No, it's a general point about the nature of transactions in DBMSs, and the different implementation choices. As the article says, there are some variations (e.g. MVCC at levels lower than serializable inherently has two 'order' steps).

karmakaze•1y ago
I'm not seeing the mention of two 'order' steps. Are you referring to the larger part of what I quoted?

> MVCC databases may assign two versions: an initial read version, and a final commit version. In this case, we’re mainly focused on the specific point at which the commit version is chosen — the time at which the database claims all reads and writes occurred atomically.

For non-SERIALIZABLE isolation there may be no such "time at which the database claims all reads and writes occurred atomically", which is how I took the rest of the post to mean when running with SERIALIZABLE isolation.

transactional•1y ago
(Hi! Post author here.)

It is written with a lean towards serializable, partly because there's a wide variety of easy examples to pull which all implement serializable, but the ideas mostly extend to non-serializable as well. Non-serializable but still MVCC will also place all of their writes as having happened at a single commit timestamp, they just don't try to serialize the reads there, and that's fine. When looking at non-serializable not MVCC databases, it's still useful to just try to answer how the system does each of the four parts in isolation. Maybe I should have been more direct that you're welcome to bend/break the mental model in whatever ways are helpful to understand some database.

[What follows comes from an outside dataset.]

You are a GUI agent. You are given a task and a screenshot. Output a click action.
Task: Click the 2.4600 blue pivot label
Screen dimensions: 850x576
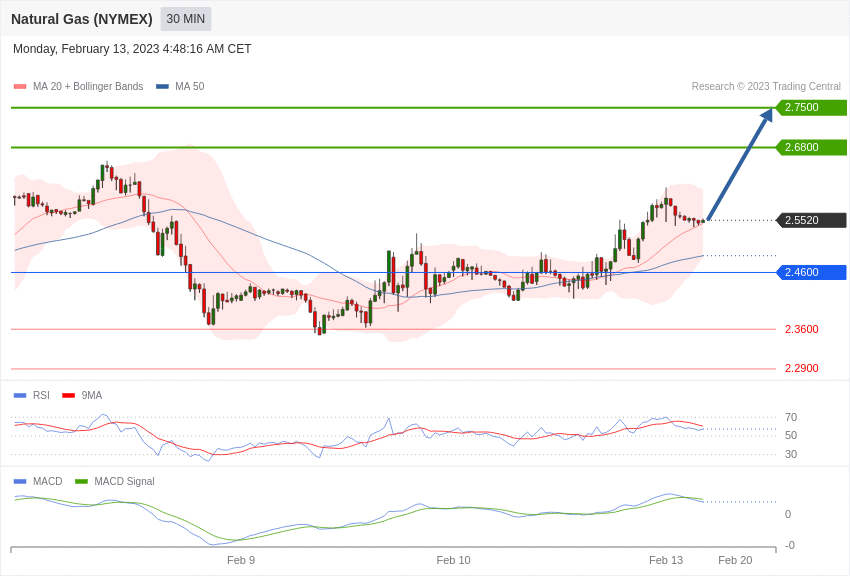(812, 272)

The line specifically about MySQL running at serializable was because it was in the Spanner section, and Spanner is a (strictly) serializable database.

karmakaze•1y ago
Thanks for the clarifications and diagrams. I can see how using something like Spanner from the outset makes sense to use and stick with serializable isolation. With other SQL dbs, I've mostly seen repeatable read, read committed, and even read uncommitted used in the name of performance. Read committed works fine but you have to design everything for it from the start with thoughtful write and read sequences.

Moving to serializable should be easy but isn't in the case of Spanner and the like because you can't make 100+ of sub-millisecond queries to respond to an API request if that's how your app evolved.

The way I imagine the future is to bring the code closer to the data like stored procedures, but maybe in a new way like modern languages compiled to run (and if necessary retry) in a shard of the database.

mjb•1y ago
This is great, really worth reading if you're interested in transactions.

I liked it so much I wrote up how the model applies to Amazon Aurora DSQL at https://brooker.co.za/blog/2025/04/17/decomposing.html It's interesting because of DSQL's distributed nature, and the decoupling between durability and application to storage in our architecture.

maniacalhack0r•1y ago
DSQL is so cool - have been following since the release and once it supports more of the postgres feature set + extensions it’ll be a killer. Fantastic architecture deep dive at ReInvent as well.
pongogogo•1y ago
Hey Mark, I actually found this post via yours so thanks!